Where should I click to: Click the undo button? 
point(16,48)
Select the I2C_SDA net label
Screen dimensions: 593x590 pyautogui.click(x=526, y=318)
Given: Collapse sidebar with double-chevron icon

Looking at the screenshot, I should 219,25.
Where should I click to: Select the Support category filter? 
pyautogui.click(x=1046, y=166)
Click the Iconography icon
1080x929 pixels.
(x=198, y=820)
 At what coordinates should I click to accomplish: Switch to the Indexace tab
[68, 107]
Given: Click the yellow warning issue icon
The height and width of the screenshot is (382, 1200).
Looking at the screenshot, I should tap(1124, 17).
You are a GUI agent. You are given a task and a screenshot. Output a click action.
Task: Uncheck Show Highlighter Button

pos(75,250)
************
→ Aim of the task
Give the lines of the material from the one containing "Given: Collapse sidebar" through the end, both included, as a Markdown table with the columns "Row" and "Line", numbering each row and leaving out blank lines.

→ Finished answer
| Row | Line |
|---|---|
| 1 | Given: Collapse sidebar with double-chevron icon |
| 2 | Looking at the screenshot, I should 219,25. |
| 3 | Where should I click to: Select the Support category filter?  |
| 4 | pyautogui.click(x=1046, y=166) |
| 5 | Click the Iconography icon |
| 6 | 1080x929 pixels. |
| 7 | (x=198, y=820) |
| 8 |  At what coordinates should I click to accomplish: Switch to the Indexace tab |
| 9 | [68, 107] |
| 10 | Given: Click the yellow warning issue icon |
| 11 | The height and width of the screenshot is (382, 1200). |
| 12 | Looking at the screenshot, I should tap(1124, 17). |
| 13 | You are a GUI agent. You are given a task and a screenshot. Output a click action. |
| 14 | Task: Uncheck Show Highlighter Button |
| 15 | pos(75,250) |